→ **Request**: Reproduce the records word for word, starting with the line that contains "Task: Remove the Alpha shape with the X icon" and continuing through the end of the records. Leave the pictures out of your answer.

#### Dataset records ####

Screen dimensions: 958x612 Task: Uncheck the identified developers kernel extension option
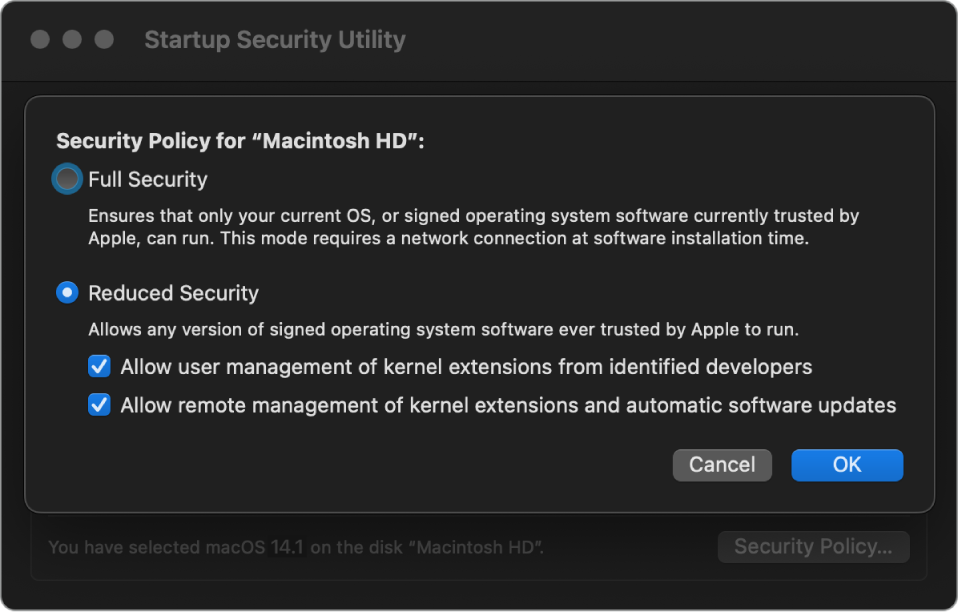[x=98, y=366]
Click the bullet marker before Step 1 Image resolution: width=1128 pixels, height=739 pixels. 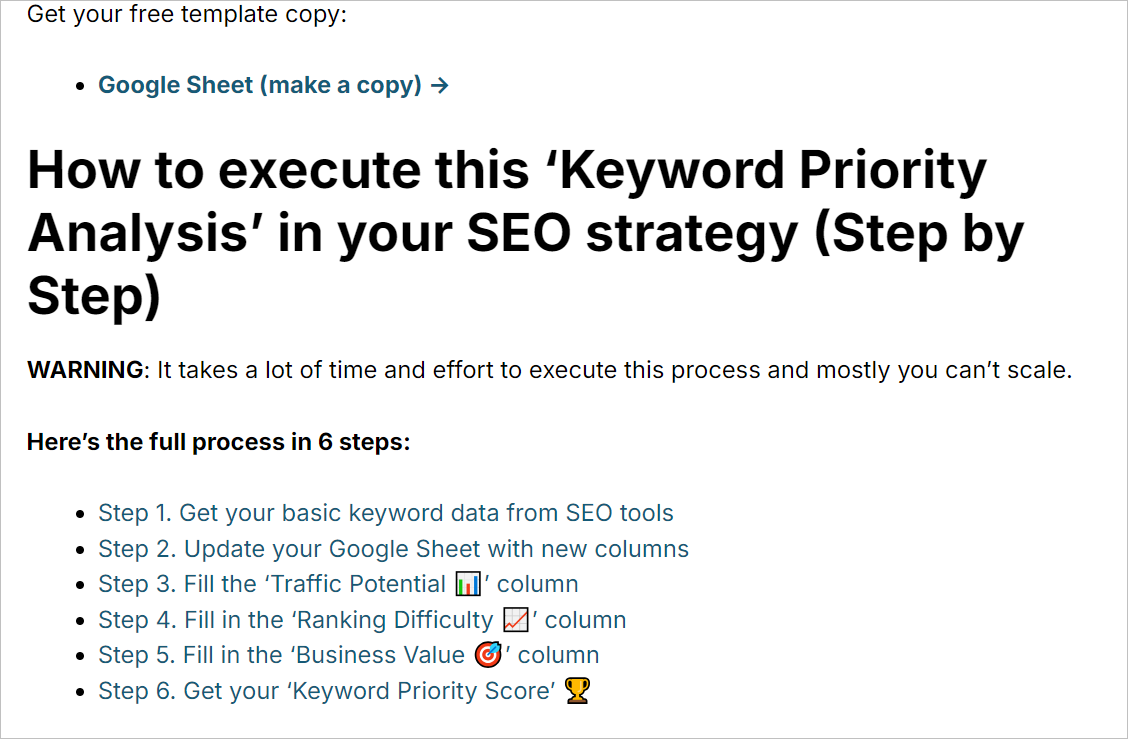81,514
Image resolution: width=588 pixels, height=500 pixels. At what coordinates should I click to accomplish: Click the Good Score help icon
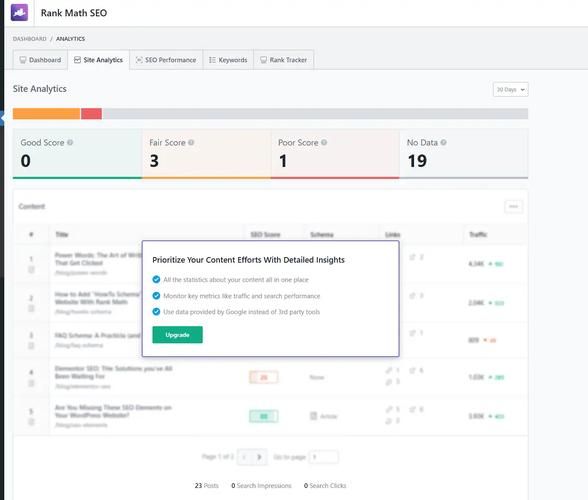tap(70, 143)
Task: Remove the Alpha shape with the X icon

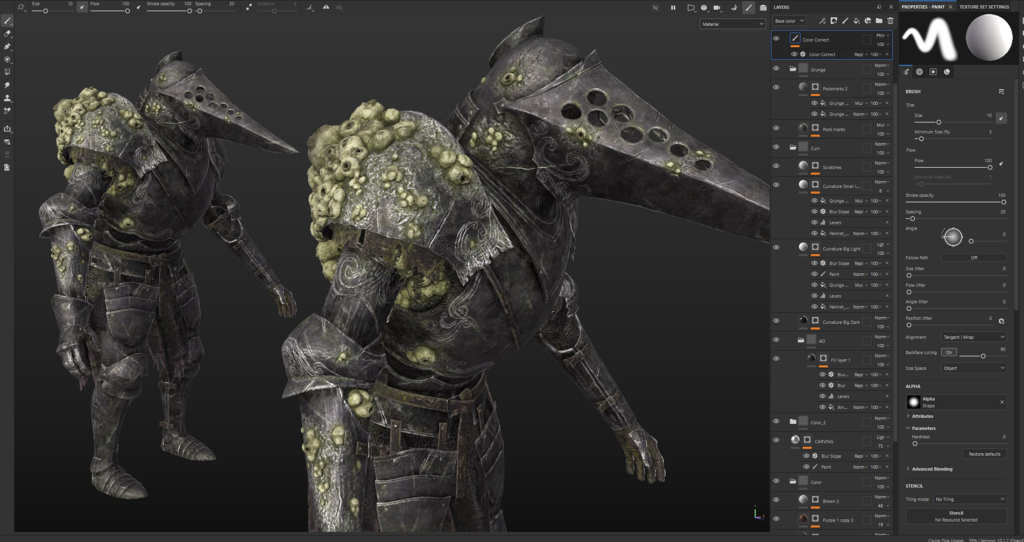Action: pos(1001,401)
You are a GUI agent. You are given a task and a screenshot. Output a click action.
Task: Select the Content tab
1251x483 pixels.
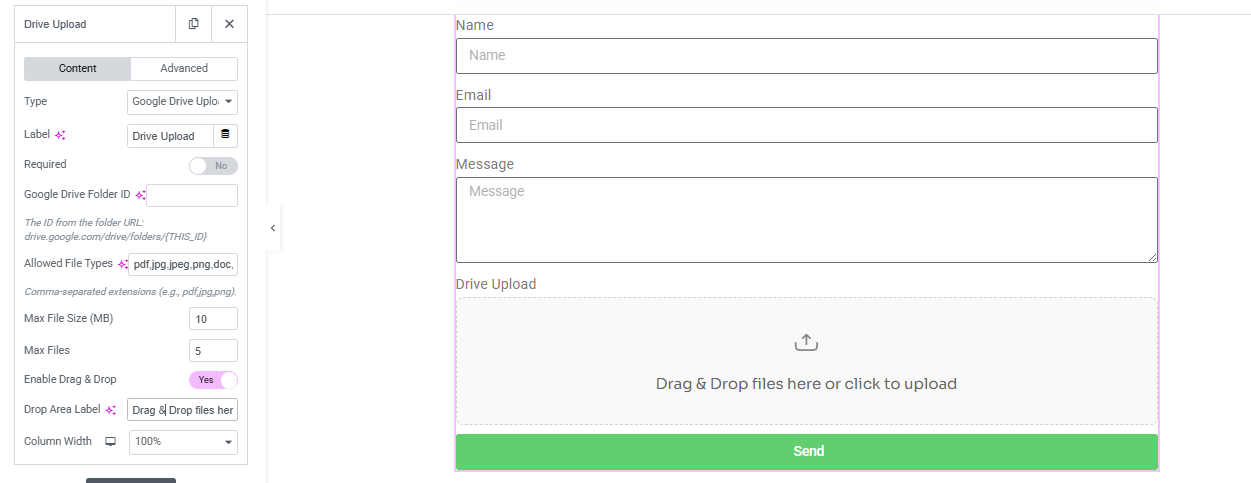[x=78, y=68]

####

→ **Reply**:
Task: Remove the Alpha shape with the X icon

Action: pos(1001,401)
You are a GUI agent. You are given a task and a screenshot. Output a click action.
Task: Select the Content tab
1251x483 pixels.
[x=78, y=68]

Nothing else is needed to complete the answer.